But what does that say about the absolute returns to be expected, and how should investors assess the dual threat of Donald Trump’s policies and Fed rate hikes?
This week, the BlackRock Investment Institute and boutique asset manager GMO both produced long-term return predictions for a range of major asset classes.
While the returns the two expect are wildly different, the forecasts agree on one thing: emerging equities will outperform all other assets.
In an extraordinary show of bearishness, GMO is predicting emerging market equities will be the only asset class to post meaningful positive real returns over the next seven years.
"Europe’s fund buyers are firmly siding with the emerging market bulls"
But these will still be rather modest, at only 3.4% per year. Blackrock is a lot more bullish, expecting all equities to generate positive returns: expected returns for emerging market equities are again highest, at 7%, albeit that’s before inflation.
But it’s course possible to be even more optimistic, especially if your name is Jan Dehn, Ashmore’s head of research who vies with Franklin Templeton’s Mark Mobius for the crown of the biggest emerging market optimist.
“EM equity returns over the next five years could be as high as 75-80%, in our view,” Dehn said in a written note published earlier this week.
Europe’s fund buyers are firmly siding with the emerging market bulls too.
When we asked them at recent Last Word forums which asset class would produce the best returns over the next 12 months, emerging market equities came out on top on all occasions.
At our most recent events in Iceland and Finland, more than two thirds of the audience said emerging market stocks would outperform all other assets.
Interestingly, these same investors almost unanimously identified emerging market assets as being most at risk from a Trump presidency, when we asked them last autumn. So, what has happened in the meantime?
The simplest explanation is of course that Trump hasn’t followed through on the protectionist promises he made during his campaign.
In combination with a benign macroeconomic backdrop, this has enabled emerging market assets to more than recoup initial losses after Trump indeed got elected.
But investors would be wrong to conclude any form of protectionism is now completely off the table.
‘America First’ remains the core of Trumponomics, and the beleaguered president urgently needs to shore up his support base and divert attention away from the scandals that threaten his demise.
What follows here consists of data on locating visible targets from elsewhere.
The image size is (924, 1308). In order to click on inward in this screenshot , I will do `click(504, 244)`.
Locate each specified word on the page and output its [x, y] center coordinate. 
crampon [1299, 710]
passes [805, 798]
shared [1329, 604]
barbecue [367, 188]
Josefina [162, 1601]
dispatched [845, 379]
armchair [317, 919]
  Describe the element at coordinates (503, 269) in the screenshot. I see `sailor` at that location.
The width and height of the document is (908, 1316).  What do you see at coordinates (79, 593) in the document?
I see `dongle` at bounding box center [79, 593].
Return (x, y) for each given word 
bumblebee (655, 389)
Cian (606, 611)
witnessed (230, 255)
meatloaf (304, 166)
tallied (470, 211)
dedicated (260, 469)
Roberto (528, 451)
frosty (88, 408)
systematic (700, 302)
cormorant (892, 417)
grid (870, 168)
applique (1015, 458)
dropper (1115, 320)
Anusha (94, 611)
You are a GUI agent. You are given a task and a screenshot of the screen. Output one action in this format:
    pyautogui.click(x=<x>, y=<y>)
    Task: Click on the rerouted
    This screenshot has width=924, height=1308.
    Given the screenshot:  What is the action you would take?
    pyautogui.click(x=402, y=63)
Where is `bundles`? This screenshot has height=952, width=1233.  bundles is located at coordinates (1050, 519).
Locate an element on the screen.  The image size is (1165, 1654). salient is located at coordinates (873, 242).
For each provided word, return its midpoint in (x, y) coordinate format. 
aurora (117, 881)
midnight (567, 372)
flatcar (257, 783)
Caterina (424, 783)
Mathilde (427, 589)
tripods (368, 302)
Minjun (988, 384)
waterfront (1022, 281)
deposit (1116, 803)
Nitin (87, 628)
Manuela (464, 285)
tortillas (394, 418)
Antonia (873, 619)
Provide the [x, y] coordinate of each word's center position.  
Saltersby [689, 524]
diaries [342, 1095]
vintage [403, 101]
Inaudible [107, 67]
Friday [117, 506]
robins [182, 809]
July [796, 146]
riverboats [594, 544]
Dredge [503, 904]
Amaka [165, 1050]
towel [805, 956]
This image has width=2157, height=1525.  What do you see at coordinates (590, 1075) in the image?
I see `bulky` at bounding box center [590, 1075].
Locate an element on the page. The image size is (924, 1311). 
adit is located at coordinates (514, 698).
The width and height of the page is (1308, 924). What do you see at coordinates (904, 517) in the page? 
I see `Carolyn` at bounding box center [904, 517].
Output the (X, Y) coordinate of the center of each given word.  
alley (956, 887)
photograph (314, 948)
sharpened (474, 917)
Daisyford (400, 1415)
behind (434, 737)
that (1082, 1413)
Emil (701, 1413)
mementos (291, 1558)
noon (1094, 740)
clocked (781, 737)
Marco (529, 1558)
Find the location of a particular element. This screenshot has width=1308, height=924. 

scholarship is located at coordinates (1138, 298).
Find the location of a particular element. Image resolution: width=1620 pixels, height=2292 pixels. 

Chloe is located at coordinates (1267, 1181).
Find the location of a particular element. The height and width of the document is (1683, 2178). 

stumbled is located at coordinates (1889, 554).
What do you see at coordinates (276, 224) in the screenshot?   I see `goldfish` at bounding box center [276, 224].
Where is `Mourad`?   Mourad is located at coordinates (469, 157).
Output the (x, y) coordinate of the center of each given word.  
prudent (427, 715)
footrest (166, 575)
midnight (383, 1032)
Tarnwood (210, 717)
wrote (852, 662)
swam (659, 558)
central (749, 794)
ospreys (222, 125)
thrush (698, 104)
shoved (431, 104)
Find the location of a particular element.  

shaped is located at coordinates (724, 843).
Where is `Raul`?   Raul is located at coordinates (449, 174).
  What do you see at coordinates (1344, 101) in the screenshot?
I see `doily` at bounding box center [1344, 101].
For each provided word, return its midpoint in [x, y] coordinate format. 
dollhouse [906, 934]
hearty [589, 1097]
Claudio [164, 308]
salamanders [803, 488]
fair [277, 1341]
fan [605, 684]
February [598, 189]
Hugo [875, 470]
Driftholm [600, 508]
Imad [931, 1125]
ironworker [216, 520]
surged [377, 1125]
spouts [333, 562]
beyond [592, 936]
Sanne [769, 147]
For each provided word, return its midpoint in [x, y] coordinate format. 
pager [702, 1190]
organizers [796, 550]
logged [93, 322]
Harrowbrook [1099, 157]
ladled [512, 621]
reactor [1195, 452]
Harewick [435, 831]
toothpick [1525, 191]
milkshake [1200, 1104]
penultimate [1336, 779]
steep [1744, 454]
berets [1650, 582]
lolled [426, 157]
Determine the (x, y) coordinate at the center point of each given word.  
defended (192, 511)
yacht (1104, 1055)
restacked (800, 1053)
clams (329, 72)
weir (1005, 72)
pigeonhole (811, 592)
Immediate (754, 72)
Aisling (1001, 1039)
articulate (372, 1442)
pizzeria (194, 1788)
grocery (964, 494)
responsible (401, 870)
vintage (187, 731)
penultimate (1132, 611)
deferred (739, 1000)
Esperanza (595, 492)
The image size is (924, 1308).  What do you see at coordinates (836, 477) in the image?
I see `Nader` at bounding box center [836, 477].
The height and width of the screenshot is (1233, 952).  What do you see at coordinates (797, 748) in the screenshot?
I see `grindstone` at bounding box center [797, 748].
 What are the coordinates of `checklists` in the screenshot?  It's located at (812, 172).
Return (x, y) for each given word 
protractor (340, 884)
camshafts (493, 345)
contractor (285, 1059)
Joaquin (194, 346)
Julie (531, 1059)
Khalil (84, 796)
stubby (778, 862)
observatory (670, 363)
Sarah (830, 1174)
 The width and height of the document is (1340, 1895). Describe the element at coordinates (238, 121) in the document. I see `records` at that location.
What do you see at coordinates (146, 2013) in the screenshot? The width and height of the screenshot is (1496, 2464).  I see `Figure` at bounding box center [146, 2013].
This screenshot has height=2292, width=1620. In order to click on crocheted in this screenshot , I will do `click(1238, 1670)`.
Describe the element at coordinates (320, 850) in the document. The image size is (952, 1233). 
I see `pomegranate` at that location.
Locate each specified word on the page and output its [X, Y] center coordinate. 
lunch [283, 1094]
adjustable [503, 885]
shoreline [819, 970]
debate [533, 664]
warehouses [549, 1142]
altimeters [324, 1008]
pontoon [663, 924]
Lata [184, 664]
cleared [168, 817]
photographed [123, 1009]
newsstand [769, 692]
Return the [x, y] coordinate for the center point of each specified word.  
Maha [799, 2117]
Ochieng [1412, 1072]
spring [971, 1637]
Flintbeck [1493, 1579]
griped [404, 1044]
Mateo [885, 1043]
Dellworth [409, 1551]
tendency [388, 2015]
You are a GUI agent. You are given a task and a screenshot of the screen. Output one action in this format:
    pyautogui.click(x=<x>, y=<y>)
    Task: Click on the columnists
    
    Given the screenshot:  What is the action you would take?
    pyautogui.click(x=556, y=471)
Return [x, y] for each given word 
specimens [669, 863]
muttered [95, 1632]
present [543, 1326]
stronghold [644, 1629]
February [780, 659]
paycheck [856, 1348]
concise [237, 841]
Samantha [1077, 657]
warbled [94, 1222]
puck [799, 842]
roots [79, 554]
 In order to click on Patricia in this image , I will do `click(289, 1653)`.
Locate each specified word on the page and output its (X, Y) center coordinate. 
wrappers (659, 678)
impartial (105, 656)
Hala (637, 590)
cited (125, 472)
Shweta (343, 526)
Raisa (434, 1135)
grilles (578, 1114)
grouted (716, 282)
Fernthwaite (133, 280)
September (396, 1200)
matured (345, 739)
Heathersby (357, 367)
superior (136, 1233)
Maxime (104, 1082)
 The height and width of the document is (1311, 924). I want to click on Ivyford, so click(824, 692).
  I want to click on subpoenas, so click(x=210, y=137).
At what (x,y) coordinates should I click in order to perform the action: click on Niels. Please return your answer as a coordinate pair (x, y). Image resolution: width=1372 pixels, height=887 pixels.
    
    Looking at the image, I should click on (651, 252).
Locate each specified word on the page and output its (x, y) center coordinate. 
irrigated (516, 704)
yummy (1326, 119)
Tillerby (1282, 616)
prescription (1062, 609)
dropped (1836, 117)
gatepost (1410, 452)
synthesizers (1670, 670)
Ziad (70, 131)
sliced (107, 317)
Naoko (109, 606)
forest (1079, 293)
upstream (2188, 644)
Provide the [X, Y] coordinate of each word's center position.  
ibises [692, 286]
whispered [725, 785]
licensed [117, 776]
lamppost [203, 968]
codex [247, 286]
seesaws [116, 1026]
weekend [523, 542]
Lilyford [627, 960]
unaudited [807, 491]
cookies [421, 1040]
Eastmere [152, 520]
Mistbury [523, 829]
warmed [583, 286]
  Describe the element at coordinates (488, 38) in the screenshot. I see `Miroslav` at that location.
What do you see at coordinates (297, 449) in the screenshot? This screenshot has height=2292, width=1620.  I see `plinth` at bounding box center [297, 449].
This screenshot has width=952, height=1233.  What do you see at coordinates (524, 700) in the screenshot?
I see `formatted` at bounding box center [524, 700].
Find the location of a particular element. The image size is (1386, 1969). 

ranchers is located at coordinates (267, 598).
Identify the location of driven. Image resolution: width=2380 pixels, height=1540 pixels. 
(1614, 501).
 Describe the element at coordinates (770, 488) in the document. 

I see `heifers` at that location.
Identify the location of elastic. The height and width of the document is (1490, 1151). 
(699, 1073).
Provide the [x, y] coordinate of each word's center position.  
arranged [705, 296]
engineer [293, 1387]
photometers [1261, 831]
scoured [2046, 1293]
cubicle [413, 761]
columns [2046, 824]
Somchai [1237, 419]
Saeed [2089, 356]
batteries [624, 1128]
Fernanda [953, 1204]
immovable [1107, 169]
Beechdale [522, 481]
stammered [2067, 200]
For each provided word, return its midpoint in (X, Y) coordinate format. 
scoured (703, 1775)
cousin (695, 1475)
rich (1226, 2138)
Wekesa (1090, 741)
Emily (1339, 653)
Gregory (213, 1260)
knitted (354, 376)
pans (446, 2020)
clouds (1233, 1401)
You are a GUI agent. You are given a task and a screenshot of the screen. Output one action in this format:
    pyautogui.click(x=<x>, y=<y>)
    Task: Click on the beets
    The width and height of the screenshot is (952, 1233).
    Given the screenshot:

He wouldn’t be the first politician to do so by picking a fight with foreign entities, such as emerging market economies that engage in ‘very unfair’ trading practices, as he claims.
In a recent interview with The Economist, Trump promised a ‘huge’ renegotiation of Nafta and other trade agreements, vowing to reduce American trade deficits with countries such as Mexico and China ‘towards zero’. The simplest way to do that is of course by installing tariffs.
“Short-term there’s a lot of risk. Trump’s agenda, especially as it relates to trade, could be very meaningful. Big trade deals will be renegotiated,” said Bernard Chua of American Century Investments.
But he added: “Terms will be changed, but it will be very difficult to turn around globalisation because it’s so massive these days, accounting for so much of what we produce and consume.”
And even if Trump manages to build tariff walls, that could also bring opportunities for active managers.
“Disruption in any form is both a threat and an opportunity. We focus on what types of companies it will benefit and what it is a threat to. We don’t worry too much about the idea of disruption. We like it because it feeds a lot of ideas,” said Chua.
It’s hard to argue, however, that EM companies will benefit from the disruption Chua is referring to. Benefactors are more likely to be found on the other side of the tariff walls, i.e.: in the US, or perhaps in markets not yet victimised by Trump.
The other threat for emerging markets is of course a Fed rate hike.
In the past, Fed monetary tightening has hit emerging market assets, especially bonds. But over the past few years, a strong domestic investor base has emerged, especially in Asia.
“Fifteen or 20 years ago, companies got in trouble because they didn’t have dollar earnings and relied on foreign financing,” said Leigh Innes, an emerging markets specialist at T. Rowe Price.
“The bulk of debt is now financed from a domestic investor base. Therefore we don’t expect short-term dislocations [as happened most recently following the Fed’s ‘taper tantrum’ in 2013]”.
“It’s disingenuous to point the finger at emerging markets,” added GAM’s Tim Love, who stressed that the territories are responsible neither for the global debt build-up nor for the money printing that has come to define the post-crisis financial system.
Emerging market economies indeed haven’t relied as much on central bank stimuli as their developed counterparts.
But the wall of money that has reached emerging shores in in recent years has been in large part a consequence of these very policies, pushing prices of emerging market assets and fuelling a corporate debt binge, as companies took advantage of cheap access to dollar funding.
Recent research by the Institute of International Finance showed that the total debt-to-GDP ratio of emerging market non-financial corporates is now higher than its developed market equivalent.